Ольга понимала, что его тянет в другую комнату, где на кровати, болтая ножками, гулькала маленькая Адочка, но он не мог, не имел права выдавать себя. Ольга тут же приняла игру, сказав, что одну газету она случайно захватила, сейчас вынесет.
Свернув газетный лист, она сунула внутрь фотографическую карточку Ады.
— Вот. Больше нет ничего.
Попросив напиться, Сергей Георгиевич отдохнул и стал собираться. С мешком на спине он с трудом пролез в низенькую дверь. Простучала палка на крылечке, и все затихло. Ольга накинула платок и выскочила из избы. Невдалеке вспыхивал и гас какой-то огонек. Сергей зажигал спички, чтобы как следует разглядеть фотографию дочери.
— На кого она у нас похожа? — Он снова вгляделся. — Не пойму. Но как будто на меня. Ты не находишь?
— Постой… Ты где сейчас? Откуда? Я же ничего не знаю!
Он рассказал о лазарете. О побеге Всеволода Сибирцева из лагеря он уже знал. Ольга удивилась скорости, с какой сообщение из Владивостока достигло таежного лазарета. Работала хорошо налаженная система связи. И она вновь, как и при прощании с Сахьяновой на владивостокском вокзале, ощутила себя оторванной от больших дел, которыми живет подпольная организация Приморья.
— Оля, я понимаю, тебе сейчас тяжело. Но скоро мы будем вместе. Осталось ждать немного. И потом уже не будем расставаться.
— Я скоро переберусь в школу. Наша школа во-он там. Если все будет спокойно, я зажгу свет. Наблюдай за окнами.
Через два дня Ольга перебралась в комнату при школе, и в первый же вечер к ней явились Сергей и доктор Сенкевич. В мешках они принесли продукты и небольшую аптечку. Доктор сделал Адочке прививку оспы и завалился спать.
Часа полтора Сергей забавлялся с Адочкой, не спуская ее с рук. Потом Ольга покормила дочь и уложила ее спать. На полу возле стены всхрапывал Сенкевич.
— Знаешь, он меня поставил на ноги, — сказал Сергей, с нежностью посмотрев на безмятежно спящего доктора.

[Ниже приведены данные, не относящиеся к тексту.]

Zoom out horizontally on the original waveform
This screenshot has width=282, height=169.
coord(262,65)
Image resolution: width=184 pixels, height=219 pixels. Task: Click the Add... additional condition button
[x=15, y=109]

— Замечательный человек, — подтвердила Ольга. На нее доктор с первой же минуты произвел самое отрадное впечатление.
— Пусть спит, — сказал Сергей. — Он так устает!
Низенький крепыш Сенкевич чем-то напомнил ему доктора, жившего по соседству с Пятрами и приезжавшего лечить отца. То же самое жизнелюбие, готовность к участию, безграничное добродушие. Иногда Сергею думалось, что эти душевные качества являются профессиональной принадлежностью людей, занятых человеческим здоровьем. Но Сенкевич, в отличие от доктора из Пятр, умел и прекрасно воевать: одно время он был комиссаром партизанского отряда. Ревштаб убедил его, что для него сейчас важнее всего не убивать врагов, а возвращать в строй раненых и заболевших товарищей. Сенкевич оборудовал в тайге прекрасный госпиталь.